Problem to solve: The answer must consist of every line in the records that contains the word "will".

***** Provided data

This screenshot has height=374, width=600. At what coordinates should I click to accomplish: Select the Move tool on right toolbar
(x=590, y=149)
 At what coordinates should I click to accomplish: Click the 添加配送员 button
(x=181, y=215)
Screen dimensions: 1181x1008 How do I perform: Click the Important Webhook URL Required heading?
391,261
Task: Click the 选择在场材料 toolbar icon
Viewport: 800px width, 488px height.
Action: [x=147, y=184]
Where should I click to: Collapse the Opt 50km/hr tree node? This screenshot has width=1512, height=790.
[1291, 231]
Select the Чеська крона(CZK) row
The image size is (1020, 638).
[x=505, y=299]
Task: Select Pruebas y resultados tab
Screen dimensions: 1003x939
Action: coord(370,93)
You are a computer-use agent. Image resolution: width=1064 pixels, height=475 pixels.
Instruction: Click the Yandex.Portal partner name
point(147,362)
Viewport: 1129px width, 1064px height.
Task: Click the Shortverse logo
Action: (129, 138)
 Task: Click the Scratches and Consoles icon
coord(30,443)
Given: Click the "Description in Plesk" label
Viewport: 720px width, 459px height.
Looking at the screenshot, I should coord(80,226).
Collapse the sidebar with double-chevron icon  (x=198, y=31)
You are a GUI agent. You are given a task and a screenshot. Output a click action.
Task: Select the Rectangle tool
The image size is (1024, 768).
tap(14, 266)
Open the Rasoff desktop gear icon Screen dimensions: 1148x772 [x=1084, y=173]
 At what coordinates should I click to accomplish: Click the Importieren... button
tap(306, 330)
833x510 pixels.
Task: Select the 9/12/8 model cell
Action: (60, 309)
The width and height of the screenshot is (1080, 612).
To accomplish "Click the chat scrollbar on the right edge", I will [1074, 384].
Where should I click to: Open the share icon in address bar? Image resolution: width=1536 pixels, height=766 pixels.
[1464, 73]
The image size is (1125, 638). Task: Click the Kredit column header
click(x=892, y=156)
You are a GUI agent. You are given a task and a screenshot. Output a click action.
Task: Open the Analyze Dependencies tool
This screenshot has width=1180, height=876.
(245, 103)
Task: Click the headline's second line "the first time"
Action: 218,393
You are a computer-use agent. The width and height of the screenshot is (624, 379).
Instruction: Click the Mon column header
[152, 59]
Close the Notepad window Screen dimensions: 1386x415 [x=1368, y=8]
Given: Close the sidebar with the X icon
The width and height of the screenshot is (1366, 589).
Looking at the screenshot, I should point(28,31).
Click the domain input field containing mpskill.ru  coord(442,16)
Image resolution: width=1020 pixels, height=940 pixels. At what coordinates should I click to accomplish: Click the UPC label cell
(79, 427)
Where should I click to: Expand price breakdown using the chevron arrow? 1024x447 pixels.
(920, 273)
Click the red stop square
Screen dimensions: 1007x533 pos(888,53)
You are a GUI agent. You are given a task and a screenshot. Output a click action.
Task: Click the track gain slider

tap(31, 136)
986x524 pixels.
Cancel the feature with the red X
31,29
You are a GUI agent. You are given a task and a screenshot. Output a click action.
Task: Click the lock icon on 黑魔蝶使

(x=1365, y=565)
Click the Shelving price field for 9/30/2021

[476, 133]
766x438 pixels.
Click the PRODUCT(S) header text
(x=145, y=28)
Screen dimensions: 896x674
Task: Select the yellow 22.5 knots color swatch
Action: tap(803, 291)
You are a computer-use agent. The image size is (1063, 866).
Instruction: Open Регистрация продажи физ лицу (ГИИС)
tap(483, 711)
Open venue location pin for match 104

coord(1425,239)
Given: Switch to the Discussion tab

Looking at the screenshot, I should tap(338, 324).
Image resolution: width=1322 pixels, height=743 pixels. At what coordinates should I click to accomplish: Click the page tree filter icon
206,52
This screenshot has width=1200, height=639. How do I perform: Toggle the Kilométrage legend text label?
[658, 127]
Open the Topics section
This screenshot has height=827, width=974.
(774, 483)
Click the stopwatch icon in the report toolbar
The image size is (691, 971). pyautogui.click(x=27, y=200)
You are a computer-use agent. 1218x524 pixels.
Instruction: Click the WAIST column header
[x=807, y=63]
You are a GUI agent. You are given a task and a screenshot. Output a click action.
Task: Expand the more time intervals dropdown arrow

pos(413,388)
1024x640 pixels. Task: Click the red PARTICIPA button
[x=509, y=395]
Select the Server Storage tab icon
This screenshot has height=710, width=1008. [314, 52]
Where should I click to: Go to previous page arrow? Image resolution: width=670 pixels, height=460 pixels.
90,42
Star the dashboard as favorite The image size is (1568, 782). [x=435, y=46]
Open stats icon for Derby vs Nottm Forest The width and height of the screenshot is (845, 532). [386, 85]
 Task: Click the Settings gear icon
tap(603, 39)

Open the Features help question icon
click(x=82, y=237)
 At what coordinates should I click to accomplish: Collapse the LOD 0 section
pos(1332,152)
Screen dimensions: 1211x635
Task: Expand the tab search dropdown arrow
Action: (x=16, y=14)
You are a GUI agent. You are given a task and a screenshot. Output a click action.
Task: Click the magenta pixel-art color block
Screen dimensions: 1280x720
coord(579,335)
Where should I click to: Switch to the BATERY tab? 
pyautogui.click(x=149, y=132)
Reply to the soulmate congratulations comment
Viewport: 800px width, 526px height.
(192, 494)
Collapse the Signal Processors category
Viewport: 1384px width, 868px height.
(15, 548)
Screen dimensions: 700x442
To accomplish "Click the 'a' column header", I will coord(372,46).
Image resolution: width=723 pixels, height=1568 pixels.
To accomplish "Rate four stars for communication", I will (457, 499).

**********

Result below:
To accomplish "Click the chat scrollbar on the right edge", I will [1074, 384].
To accomplish "Click the 'a' column header", I will coord(372,46).
To accomplish "Rate four stars for communication", I will (457, 499).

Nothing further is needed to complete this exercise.